Breast cancer develops in a complex microenvironment comprising several benign cell types and the extracellular matrix (which provides mechanical support for the tumour and enables cellular interaction in a paracrine fashion). The most abundant cell type is cancer-associated fibroblasts, but the breast cancer microenvironment also contains cells of leukocyte lineage (including lymphocytes, macrophages and myeloid-derived stromal cells), most of which are involved in the immune response.
Immunogenicity of breast cancer varies between the molecular subtypes, being highest in TNBC and HER2-positive tumours and lower in luminal A and luminal B subtypes. Moreover, the response to neoadjuvant treatment and the prognosis of breast cancer are positively influenced by the amount of tumour-infiltrating lymphocytes, which reflects the intensity of the immune response within the tumour bed.

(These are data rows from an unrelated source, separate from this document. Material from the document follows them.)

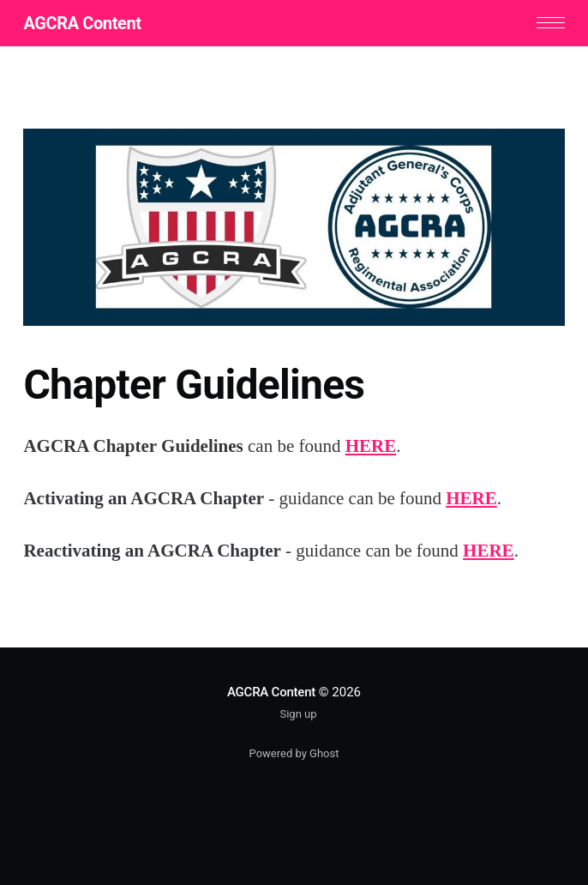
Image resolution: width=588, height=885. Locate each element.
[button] (550, 22)
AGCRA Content (81, 23)
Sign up (297, 713)
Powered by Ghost (294, 753)
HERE (371, 446)
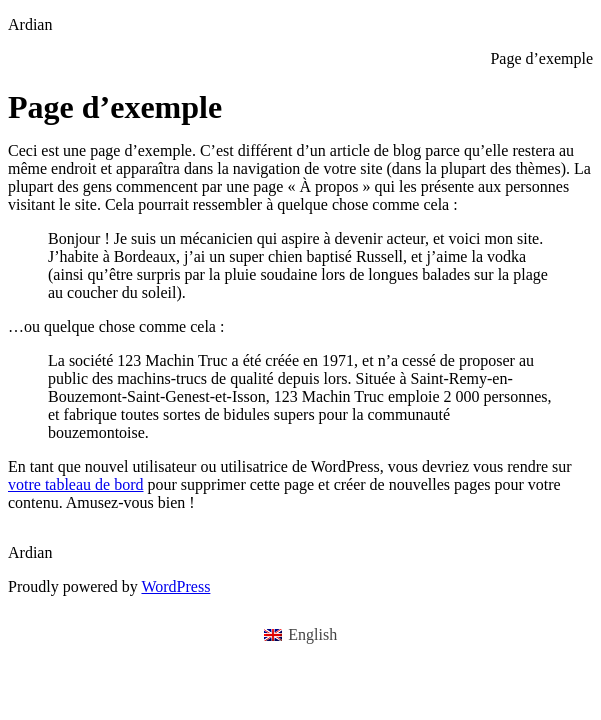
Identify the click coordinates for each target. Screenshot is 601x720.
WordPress (175, 586)
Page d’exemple (541, 58)
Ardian (30, 24)
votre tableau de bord (76, 484)
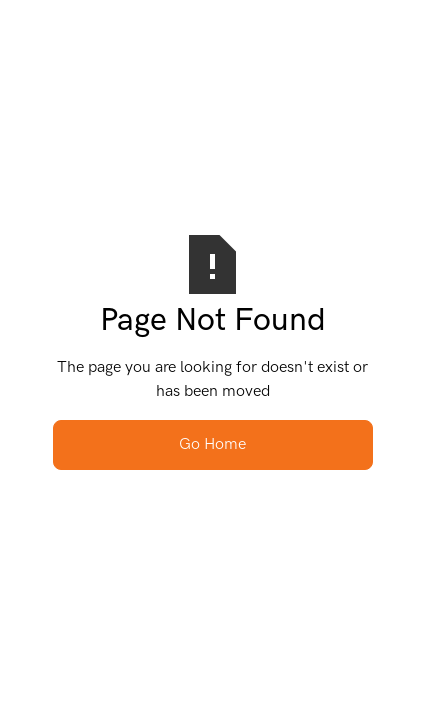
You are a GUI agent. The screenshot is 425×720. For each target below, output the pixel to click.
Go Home (212, 444)
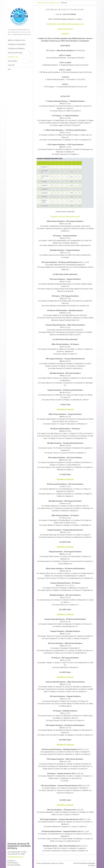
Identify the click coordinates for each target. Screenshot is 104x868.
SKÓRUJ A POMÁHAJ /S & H (16, 40)
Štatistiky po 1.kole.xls (65, 805)
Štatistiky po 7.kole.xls (65, 409)
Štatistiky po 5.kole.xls (65, 547)
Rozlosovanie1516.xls (65, 29)
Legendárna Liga (13, 57)
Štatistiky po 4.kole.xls (65, 614)
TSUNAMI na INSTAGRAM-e (17, 44)
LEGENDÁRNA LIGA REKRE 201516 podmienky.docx (65, 24)
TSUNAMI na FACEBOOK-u (16, 49)
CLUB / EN (11, 65)
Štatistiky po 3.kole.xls (65, 677)
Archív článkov (12, 61)
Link (9, 69)
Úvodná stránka (42, 3)
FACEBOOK (65, 33)
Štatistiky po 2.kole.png (65, 744)
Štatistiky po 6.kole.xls (65, 479)
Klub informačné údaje (15, 53)
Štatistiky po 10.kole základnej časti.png (65, 216)
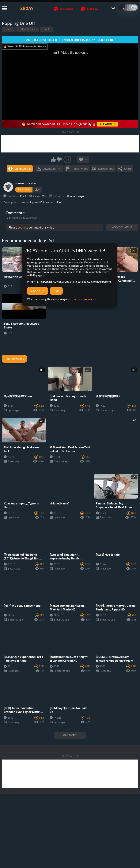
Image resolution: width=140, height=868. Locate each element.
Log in (21, 227)
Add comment (122, 227)
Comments (15, 213)
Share (128, 168)
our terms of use (83, 299)
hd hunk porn (28, 29)
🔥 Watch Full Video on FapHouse (25, 46)
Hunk (9, 29)
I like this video (53, 159)
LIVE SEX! (90, 9)
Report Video (80, 168)
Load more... (70, 735)
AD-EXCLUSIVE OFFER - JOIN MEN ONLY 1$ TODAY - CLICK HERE (70, 40)
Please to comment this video (32, 227)
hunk (47, 29)
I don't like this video (59, 159)
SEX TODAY (63, 9)
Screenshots (106, 168)
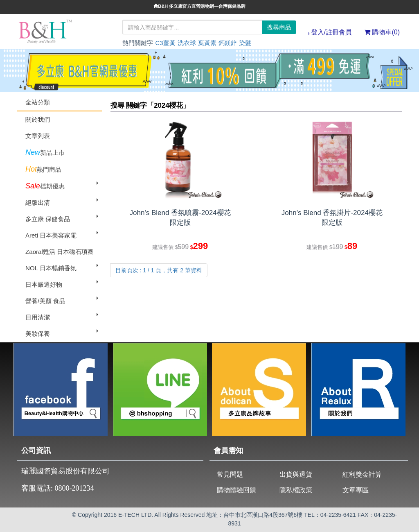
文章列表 (38, 136)
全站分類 (38, 102)
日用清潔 (38, 317)
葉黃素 (207, 43)
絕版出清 (38, 202)
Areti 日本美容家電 (51, 235)
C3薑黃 (165, 43)
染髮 (245, 43)
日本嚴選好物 (44, 284)
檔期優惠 (45, 186)
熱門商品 (43, 169)
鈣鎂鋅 (228, 43)
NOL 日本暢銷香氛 (51, 268)
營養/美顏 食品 (45, 301)
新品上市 (45, 152)
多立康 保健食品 (47, 219)
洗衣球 (187, 43)
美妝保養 (38, 333)
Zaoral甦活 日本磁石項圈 (59, 251)
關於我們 (38, 119)
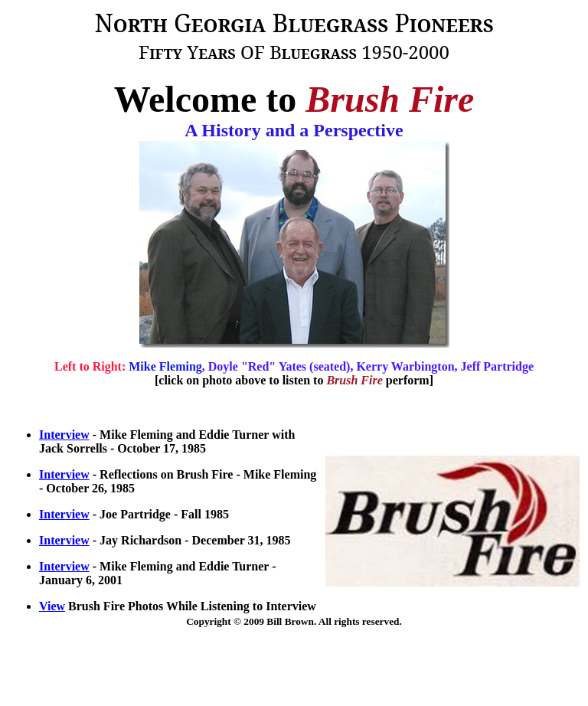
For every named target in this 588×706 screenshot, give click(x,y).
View (52, 606)
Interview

The immune microenvironment influences the development and progression of breast cancer according to immune surveillance and immune editing principles. In the early phase of carcinogenesis, the immune microenvironment exerts mostly anti-tumour action, via the cytokine milieu derived from activated CD8+ and CD4+ T cells. By contrast, once a tumour becomes invasive, the microenvironment cell composition, including cancer-associated fibroblasts and cytokine content, are tumour-promoting, ‘hacked’ by breast cancer cells.